The interim regulations included a partial list of NQTL practices
and policies covered by the MHPAEA. The list includes, among other
examples, medical necessity guidelines, prescription drug
formularies, and standards used to develop networks of health care
providers. The Final Rule adds two new examples of NQTLs: 1) the
design of provider network "tiers" and 2) coverage limits based on
geographic location, facility type, provider specialty and/or other
criteria that limit the scope or duration of coverage.

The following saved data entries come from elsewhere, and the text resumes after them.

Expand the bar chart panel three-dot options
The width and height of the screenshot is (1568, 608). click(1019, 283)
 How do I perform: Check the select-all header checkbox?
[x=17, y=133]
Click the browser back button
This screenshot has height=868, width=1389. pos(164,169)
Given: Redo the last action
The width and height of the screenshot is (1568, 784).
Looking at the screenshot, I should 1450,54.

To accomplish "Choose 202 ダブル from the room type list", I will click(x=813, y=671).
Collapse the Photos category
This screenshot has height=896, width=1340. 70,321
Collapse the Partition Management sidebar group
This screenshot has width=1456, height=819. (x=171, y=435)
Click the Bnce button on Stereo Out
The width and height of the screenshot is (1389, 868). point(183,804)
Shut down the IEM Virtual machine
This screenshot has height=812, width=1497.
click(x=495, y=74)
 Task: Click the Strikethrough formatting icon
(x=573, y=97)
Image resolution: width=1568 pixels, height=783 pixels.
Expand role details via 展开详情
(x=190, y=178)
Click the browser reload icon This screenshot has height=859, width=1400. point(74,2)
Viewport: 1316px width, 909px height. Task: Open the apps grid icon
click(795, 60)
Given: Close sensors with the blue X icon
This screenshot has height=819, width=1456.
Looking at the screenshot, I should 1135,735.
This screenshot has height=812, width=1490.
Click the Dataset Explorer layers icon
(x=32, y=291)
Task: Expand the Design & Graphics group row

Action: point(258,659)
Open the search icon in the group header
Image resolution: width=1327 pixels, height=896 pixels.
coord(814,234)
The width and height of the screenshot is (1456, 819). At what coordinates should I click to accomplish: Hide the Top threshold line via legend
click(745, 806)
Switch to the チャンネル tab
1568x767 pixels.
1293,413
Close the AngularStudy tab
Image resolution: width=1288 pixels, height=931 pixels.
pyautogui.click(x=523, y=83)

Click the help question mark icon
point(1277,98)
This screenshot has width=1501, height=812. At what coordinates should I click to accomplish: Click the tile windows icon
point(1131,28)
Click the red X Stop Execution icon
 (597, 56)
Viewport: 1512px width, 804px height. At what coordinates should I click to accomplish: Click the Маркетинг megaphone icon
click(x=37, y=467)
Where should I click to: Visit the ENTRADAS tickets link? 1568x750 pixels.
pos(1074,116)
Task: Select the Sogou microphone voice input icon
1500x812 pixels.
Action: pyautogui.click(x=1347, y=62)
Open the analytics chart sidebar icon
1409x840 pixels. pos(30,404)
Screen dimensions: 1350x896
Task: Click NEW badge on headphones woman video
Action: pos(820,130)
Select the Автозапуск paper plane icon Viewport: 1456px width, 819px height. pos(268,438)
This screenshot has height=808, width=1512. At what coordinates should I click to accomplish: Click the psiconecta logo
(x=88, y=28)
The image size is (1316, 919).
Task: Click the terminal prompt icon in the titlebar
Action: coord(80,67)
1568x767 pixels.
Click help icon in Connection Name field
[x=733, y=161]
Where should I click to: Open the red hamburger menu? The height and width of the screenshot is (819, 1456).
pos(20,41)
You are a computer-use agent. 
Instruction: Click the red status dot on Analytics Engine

The Final Rule affirms several important provisions of the interim
regulations, including the understanding that the list of NQTLs is
illustrative, not exhaustive. The Final Rule also discusses
provider reimbursement rates as a form of NQTL and explains that
any factors a plan uses in setting provider reimbursement rates
(e.g., geographic market, supply and demand, training and licensure
of providers) must not be used more stringently for MH/SUD services
than for medical/surgical services.
The requirement that NQTLs be applied comparably across MH/SUD
benefits and medical/surgical benefits does not bar all variation
in the application of NQTLs. The Final Rule recognizes that health
plans may take into account "clinically appropriate standards of
care" in establishing medical coverage policies; however, the rule
eliminates clinical appropriateness as an express exemption from
compliance with the parity law.
Increased health plan transparency and disclosure
The Final Rule requires increased transparency and disclosure
about how health plans make decisions on what they cover. According
to the rule, health plans must disclose to members and providers
the medical necessity criteria applied to a particular MH/SUD
service or treatment, as well as the reasons for any denial of
coverage. Health plans must meet the requirements of the MHPAEA
Final Rule in addition to any disclosure requirements under other
state or federal laws, such as the Employee Retirement Income
Security Act (ERISA) and the ACA. For example, ERISA requires large
group health plans to provide consumers with copies of the
"instruments" under which the plan operates. The MHPAEA Final Rule
defines "instruments" to include medical necessity criteria and
policies establishing NQTLs for both medical/surgical and MH/SUD
benefits. For plans not subject to ERISA, the ACA similarly affords
consumers the right to receive copies of documents relevant to a
benefits claim. Access to more complete plan information about
MH/SUD benefits will make it easier to identify and establish
parity violations, a necessary precursor to adequate enforcement of
the federal parity law.
- Pub. L. No. 110-343, Div. C §§ 511-512, 122 Stat. 3881
(codified in scattered sections of 26, 29, and 42 U.S.C.).
- 78 Fed. Reg. 68,239 (codified at 26 C.F.R. pt. 54; 29 C.F.R.
pt. 2590; 45 C.F.R. pts. 146, 147).
- Pub. L. No. 111-148, 124 Stat. 119.